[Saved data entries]
################
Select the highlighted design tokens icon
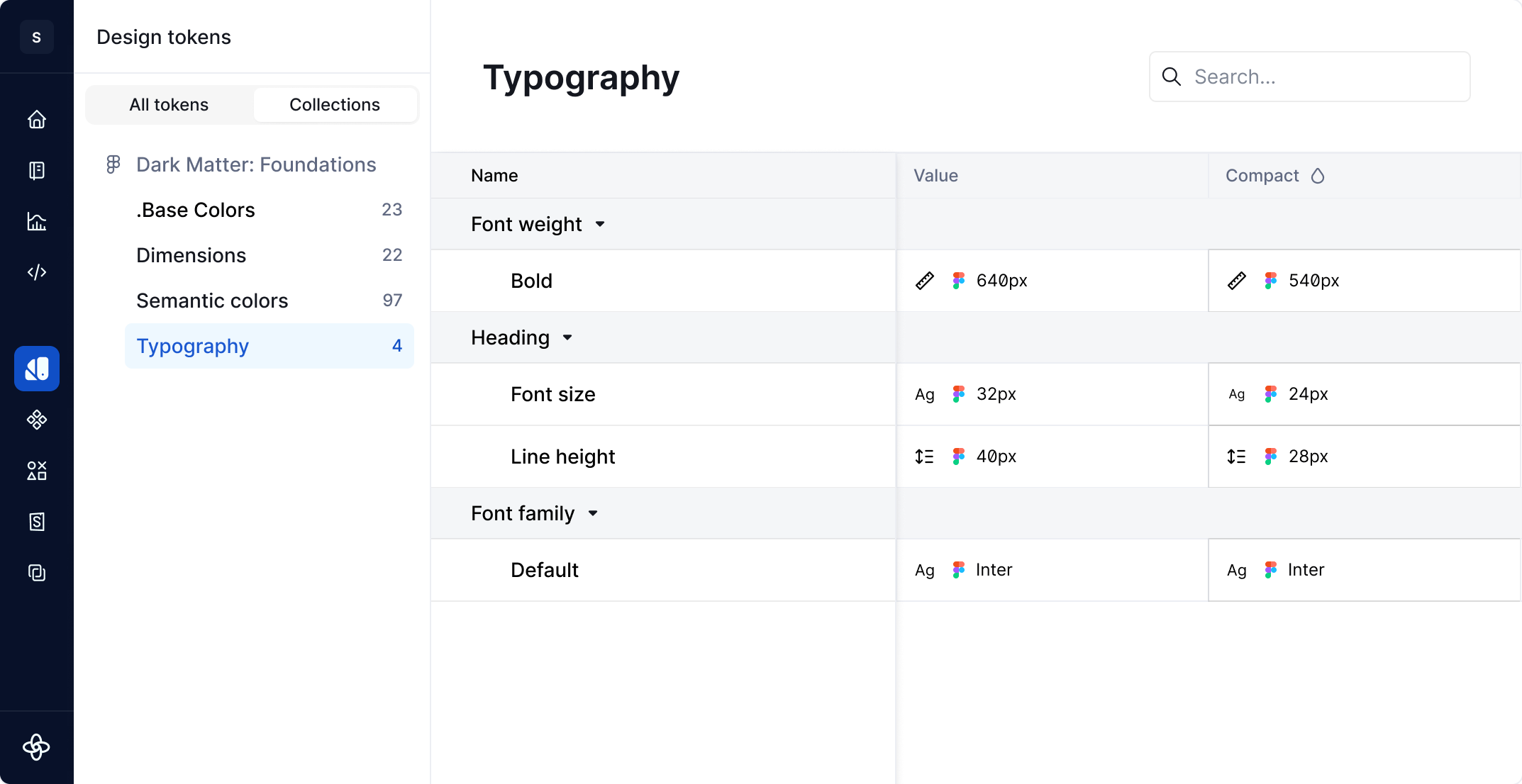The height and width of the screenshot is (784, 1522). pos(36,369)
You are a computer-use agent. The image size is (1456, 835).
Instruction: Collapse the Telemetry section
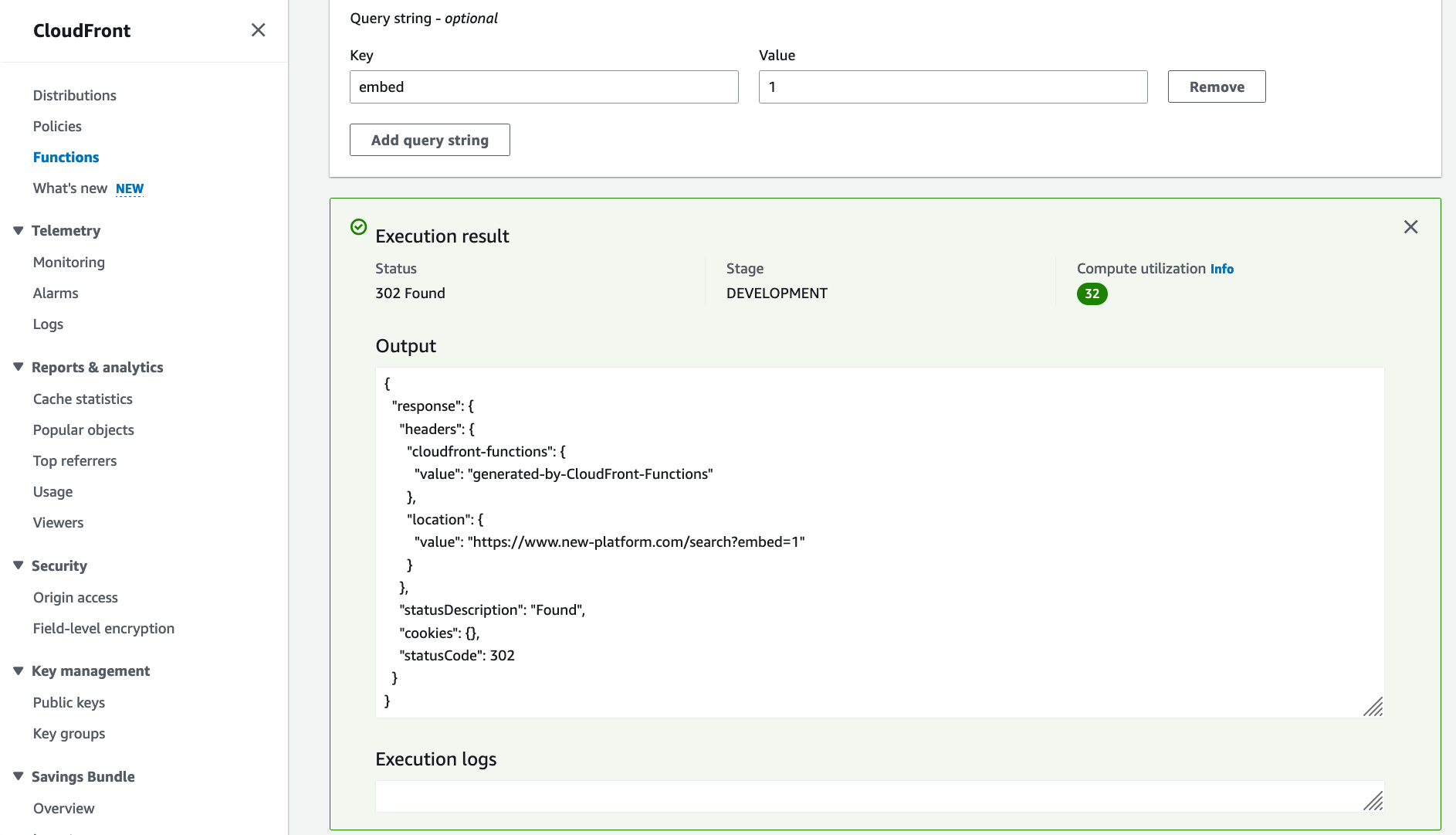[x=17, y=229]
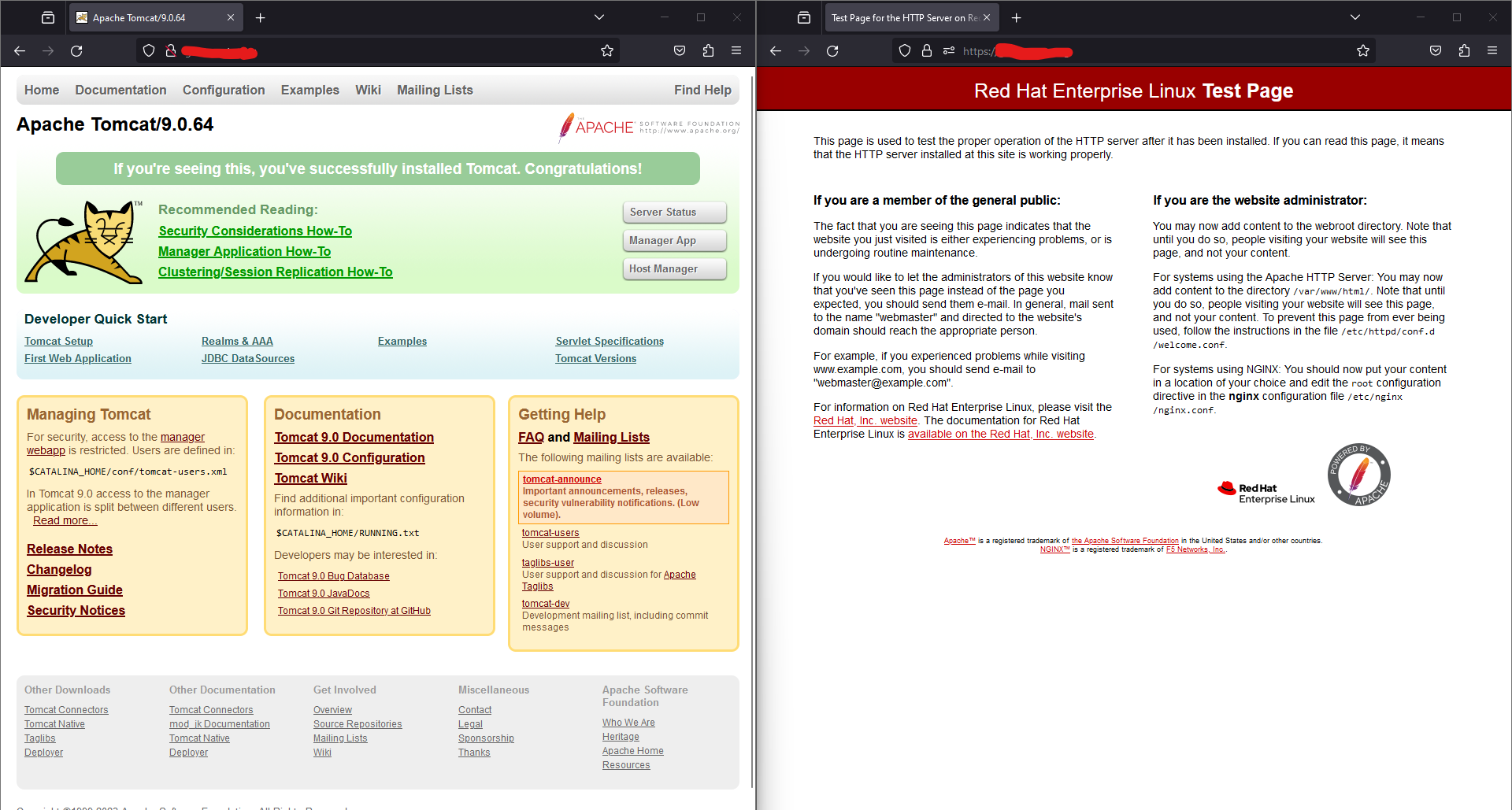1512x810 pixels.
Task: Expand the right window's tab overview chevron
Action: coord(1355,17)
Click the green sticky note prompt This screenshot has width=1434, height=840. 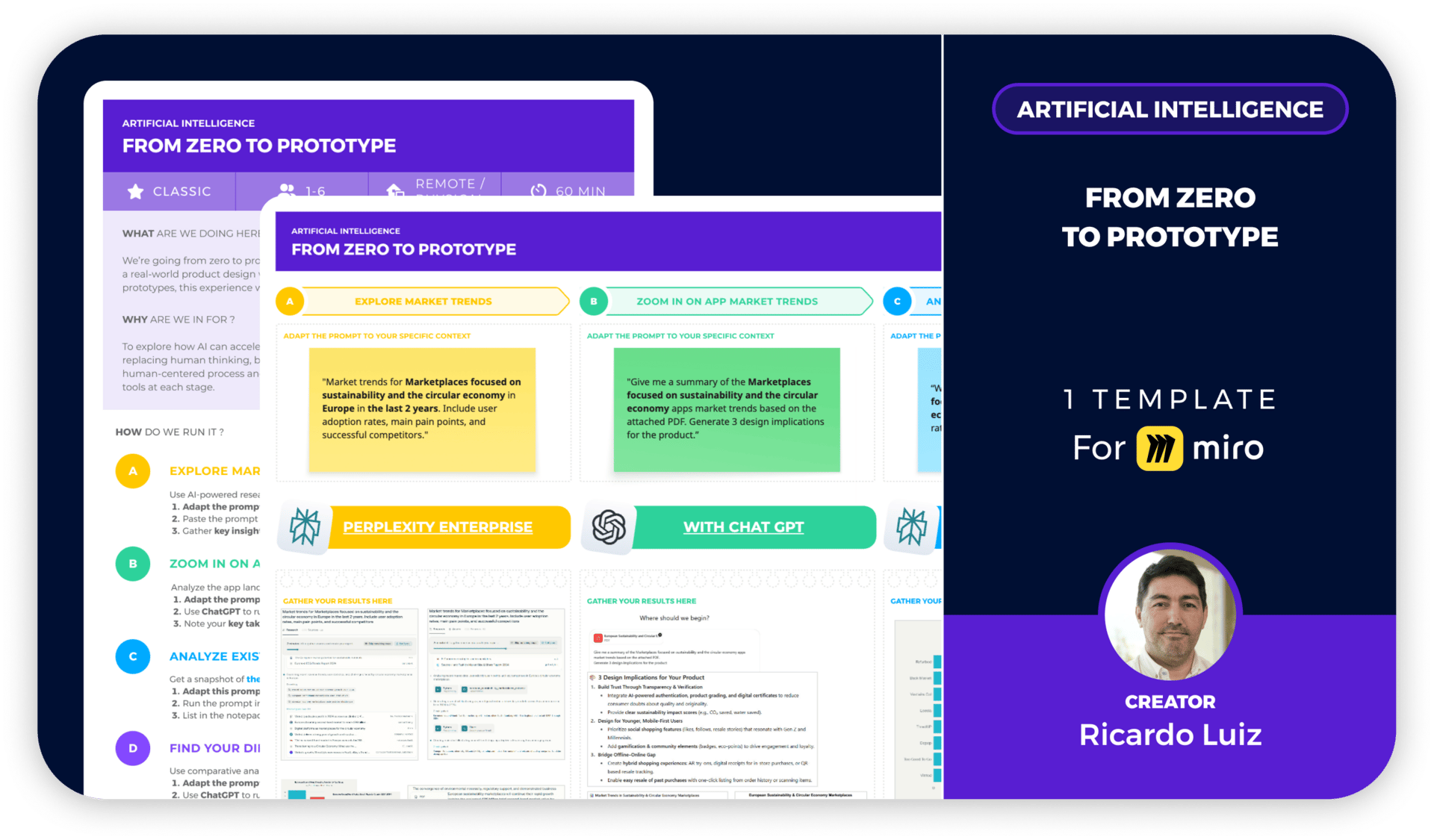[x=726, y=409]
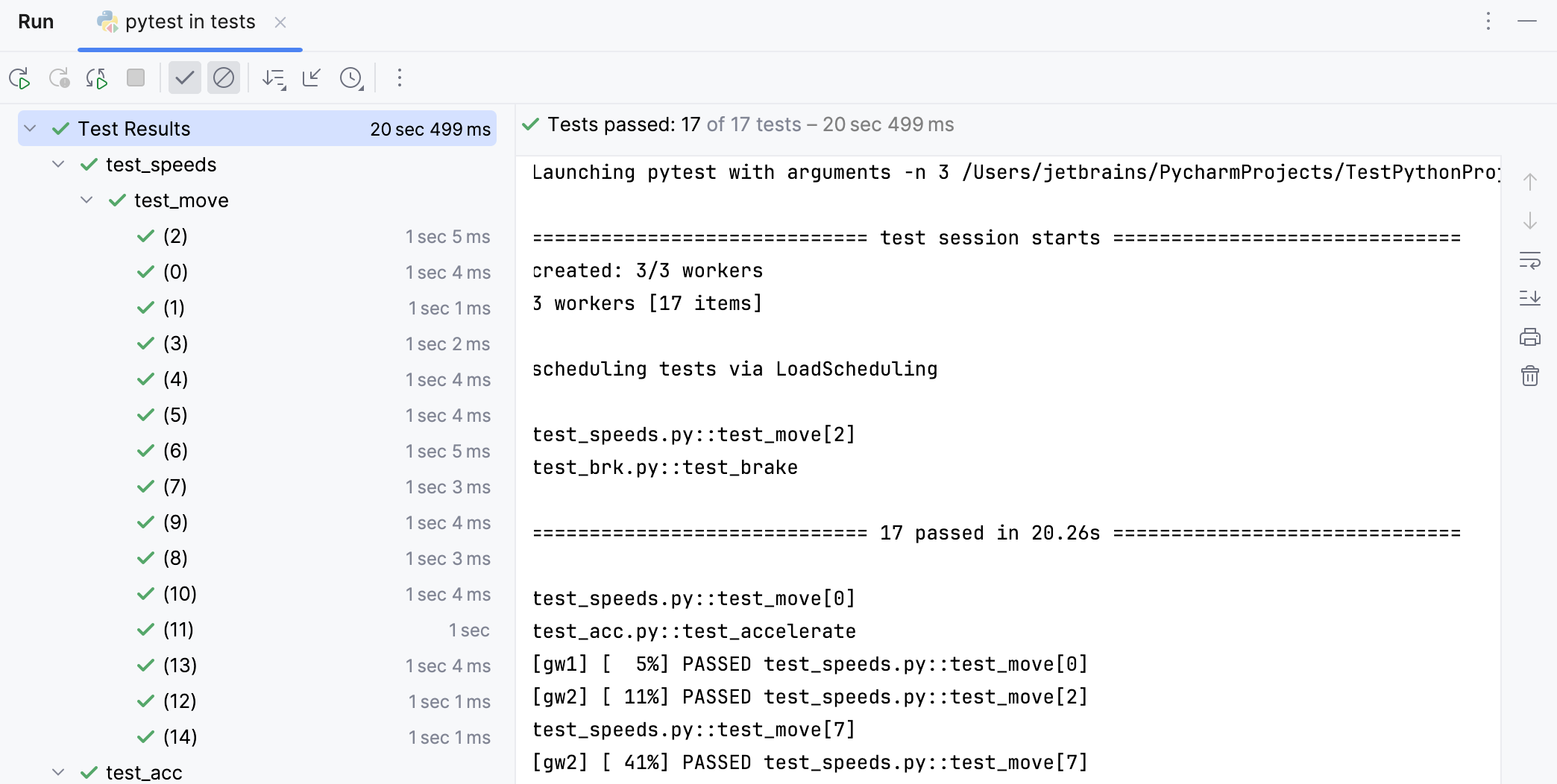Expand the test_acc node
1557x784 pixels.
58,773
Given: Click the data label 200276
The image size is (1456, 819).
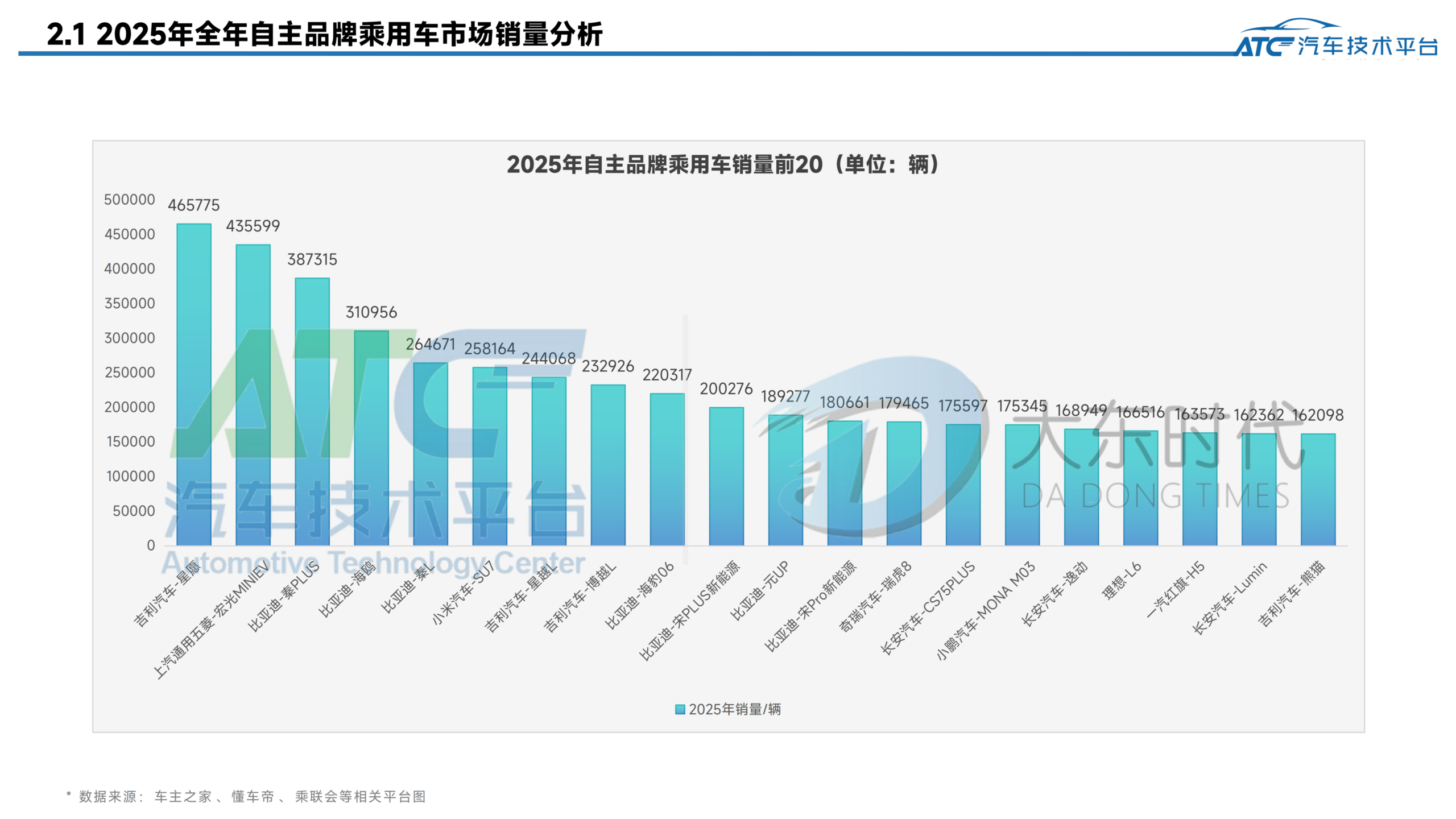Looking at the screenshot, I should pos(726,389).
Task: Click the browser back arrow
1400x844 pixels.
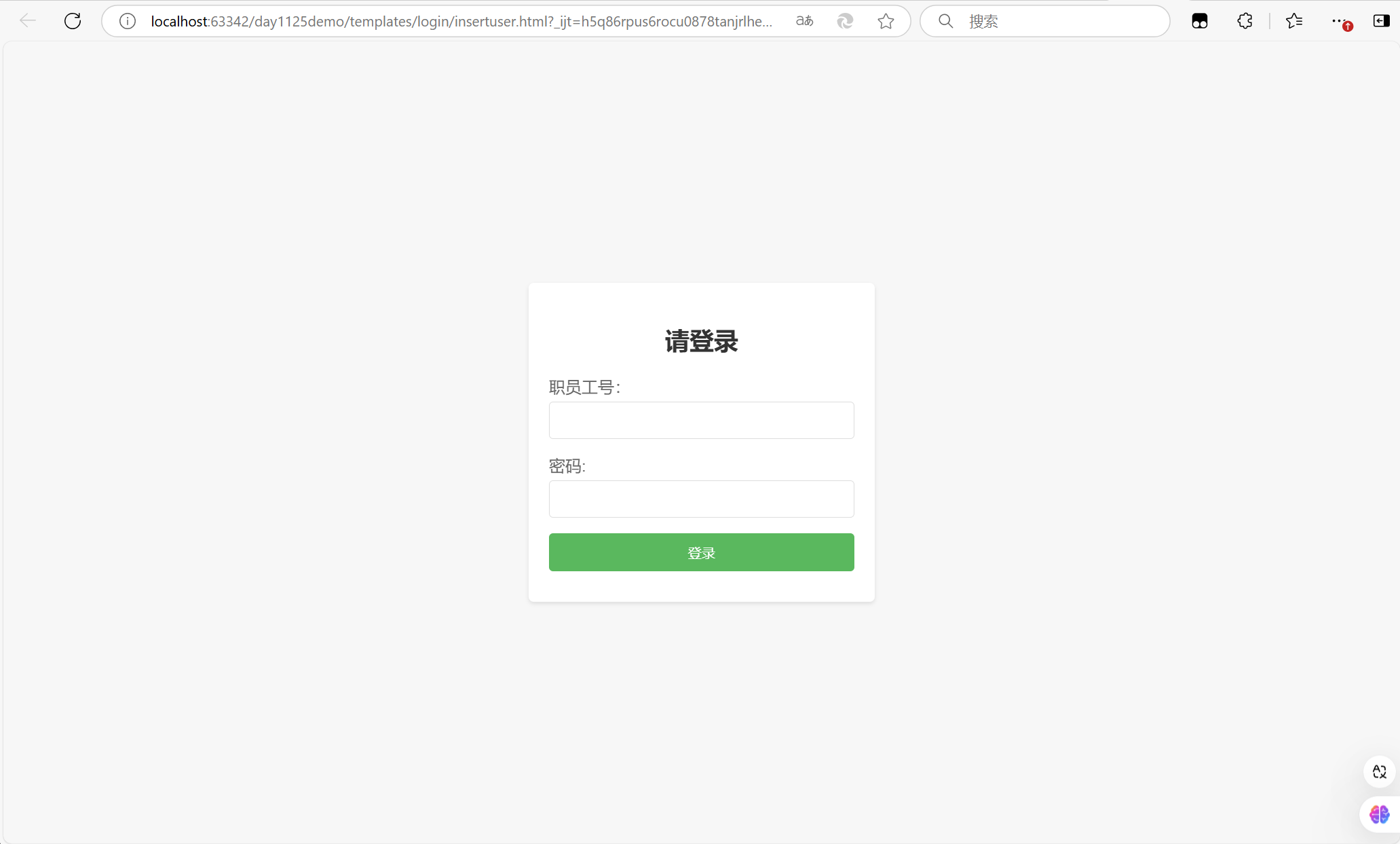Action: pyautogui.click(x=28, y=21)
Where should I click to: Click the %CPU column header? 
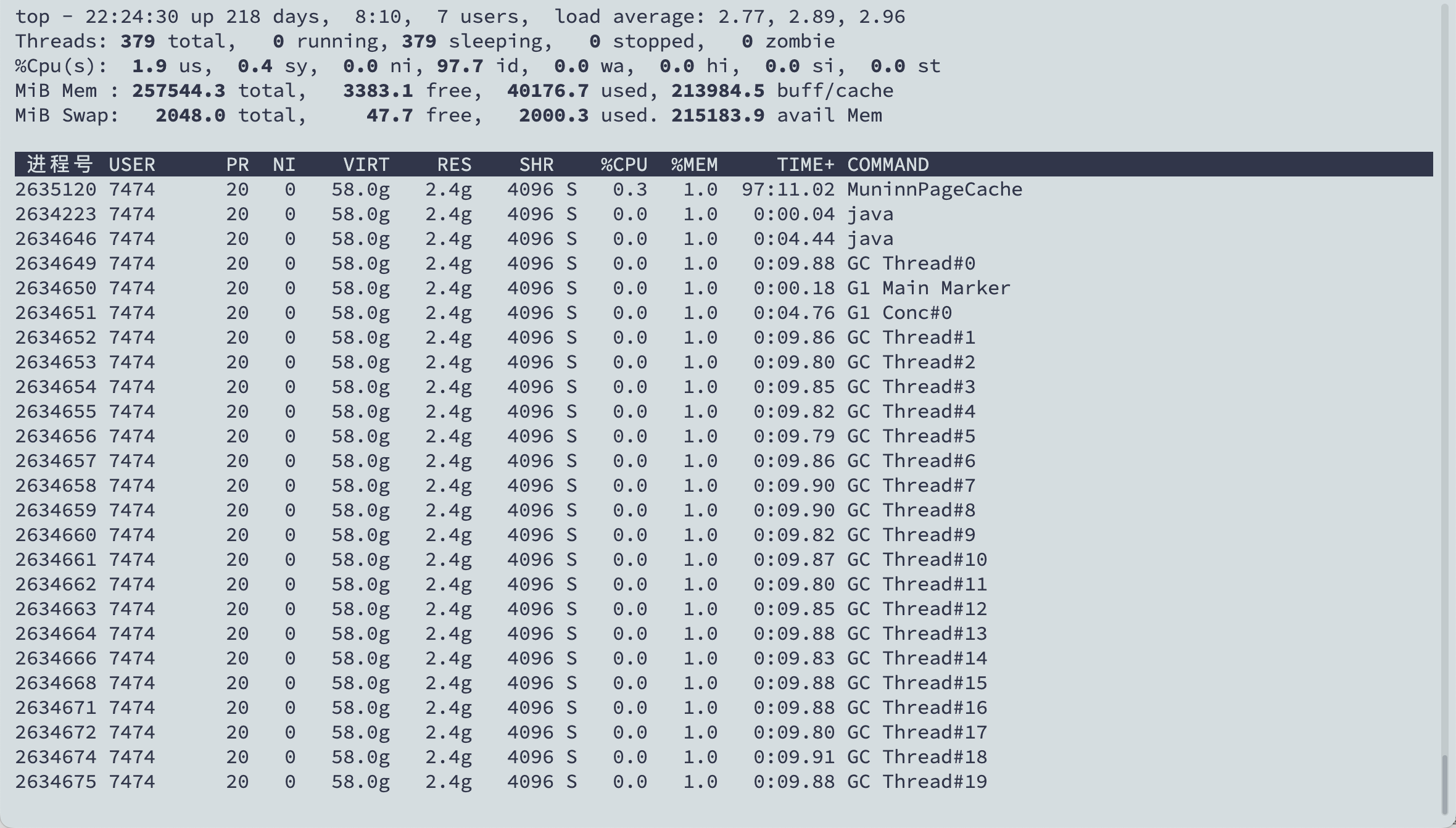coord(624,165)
################
● **About this exercise**
Take the lines from the start of the entries through the line containing "You are a computer-use" and set them down exactly, leaving out every picture.

● **Expected output**
Select the highlighted design tokens icon
The height and width of the screenshot is (784, 1522). pos(36,369)
You are a computer-use agent. The image size is (1456, 835).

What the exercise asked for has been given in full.